With the boom now underway, Cruz represents a player in a market that could be transforming because of tight supply dynamics.

“If you are a buyer of cobalt, supply conditions in DRC are your most concentrated risk,” Hamilton from the Macquarie adds. “However, eventually we could end up with a two-tier cobalt market, with a non-DRC cobalt segment commanding a premium.”

As global demand continues its surge, a reliable and clean supply of North American cobalt would be a godsend to many tech companies like Tesla with thousands of orders to fill. The company would have the material it would need without compromising its business values and ethics. Broadly speaking, a strong reliable cobalt producer in North America would be a game-changer in the current market, where the metal is so important to enabling the battery longevity we now require on our technology.
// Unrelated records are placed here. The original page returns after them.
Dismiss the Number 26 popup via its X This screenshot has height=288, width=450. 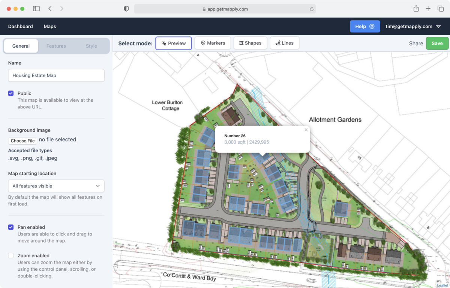[x=306, y=130]
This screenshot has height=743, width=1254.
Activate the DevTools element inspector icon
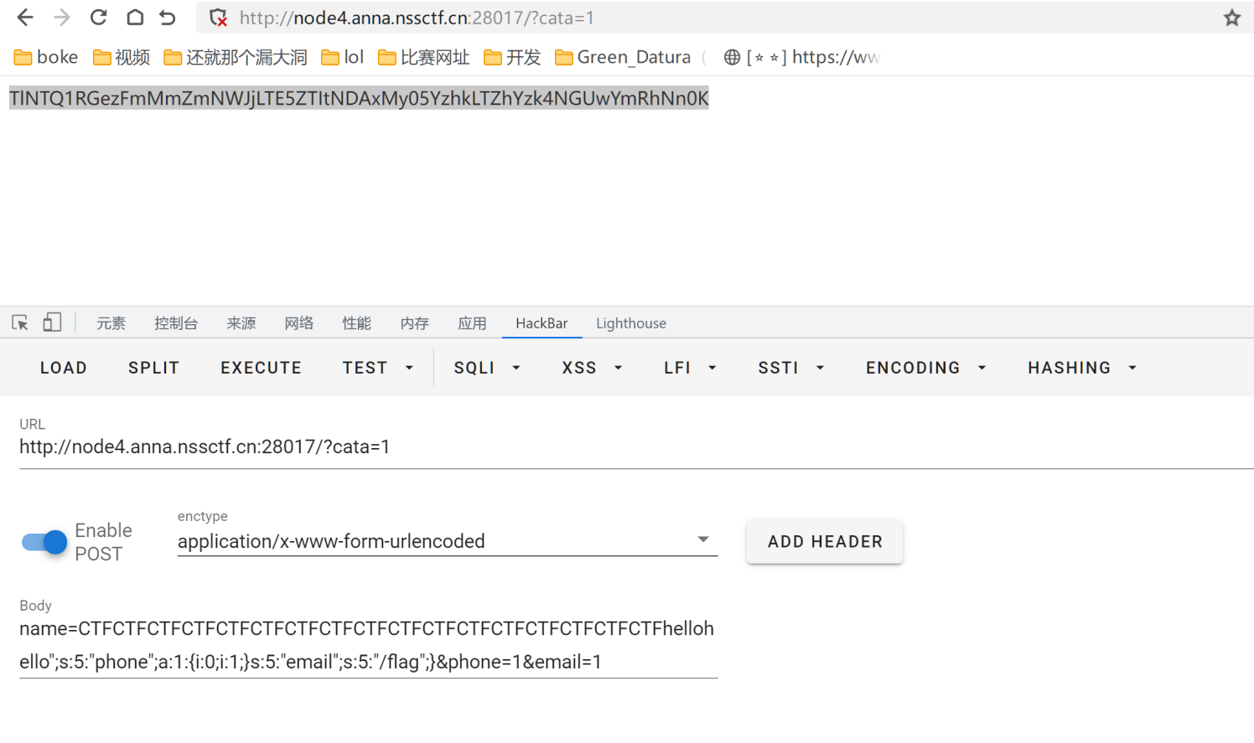[x=20, y=322]
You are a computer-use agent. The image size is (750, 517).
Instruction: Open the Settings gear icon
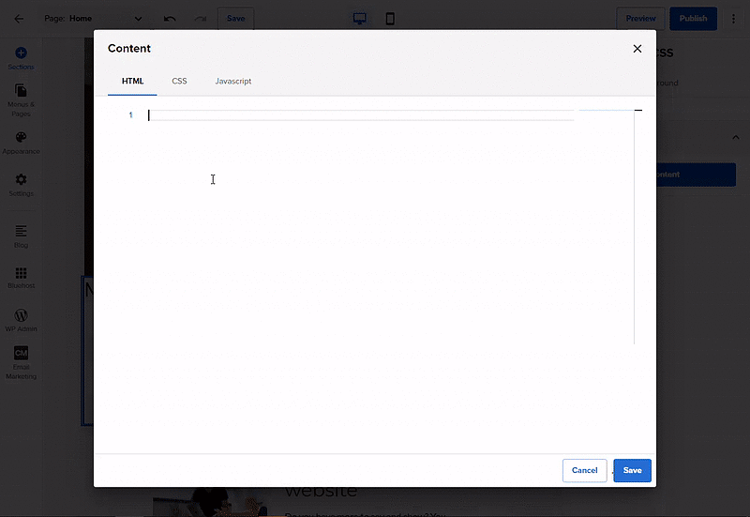click(x=21, y=179)
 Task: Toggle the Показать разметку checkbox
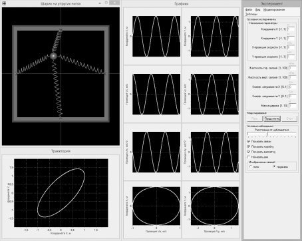pos(249,152)
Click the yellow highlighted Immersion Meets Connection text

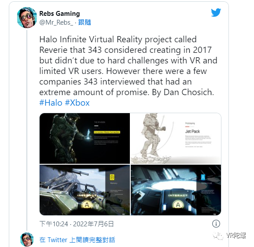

“With this growth will come further disruption to the traditional market structures that have developed in cobalt over the last 30 years,” remarked Andrew Miller, from Benchmark Minerals. “In short, a new, more secure supply chain for the modern era will need to be created, a task that includes new mines, new refineries, and more transparent supply chain.”

North American cobalt companies like Cruz Cobalt could be standing at the precipice of a new market happening at the right place and the right time.